Mittlerweile ermittelt aber die Polizei wegen der möglichen Veruntreuung von Geldern beim Umbau des Institutsgebäudes. Außerdem wurden die Bauarbeiten eingestellt, und der Auftrag soll neu ausgeschrieben werden. Rákosníková ist jedoch ihren Job los. Die Institutsleitung sagt, für ihre Entlassung habe es mehrere Gründe gegeben. Die Buchhalterin selbst würde sich aber eine unabhängige Institution wünschen, an die sie sich mit ihrem Fall wenden könnte.

„Dort würde jemand die Lage analysieren und sagen können, ob ich im Recht gewesen bin oder nicht“, so Jaroslava Rákosníková.

Bisher gibt es so etwas in Tschechien aber nicht – zumindest noch nicht.

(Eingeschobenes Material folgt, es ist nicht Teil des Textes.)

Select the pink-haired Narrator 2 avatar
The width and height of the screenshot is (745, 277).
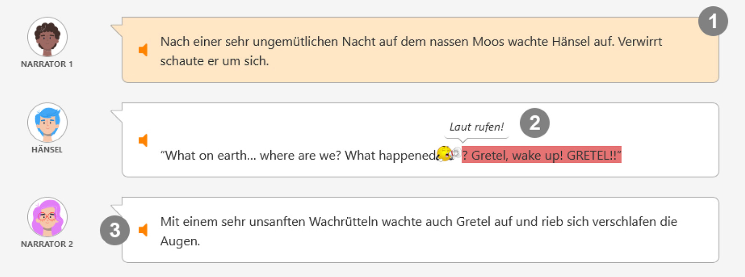tap(47, 217)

Denn die Europäische Union verlangt, dass alle Mitgliedsländer einen Schutz von Whistleblowern einführen. Das Justizministerium in Prag hat daher eine Gesetzesnovelle entworfen. Die Idee bisher war, eine Agentur mit Sitz im Ressort aufzubauen. Den neuesten Plänen nach könnte aber sogar eine eigenständige Behörde entstehen.

„Die Angestellten der Behörde sollen vor allem Hinweise auf mögliche Verfehlungen annehmen und sie beurteilen. Das schließt ein, dass sie in begründeten Fällen die Hinweise beglaubigen. Zudem sollen sie die Öffentlichkeit unterrichten sowie wissenschaftlich und fachlich über den Schutz von Whistleblowern beraten“, erläuterte Ministeriumssprecher Vladimír Řepka.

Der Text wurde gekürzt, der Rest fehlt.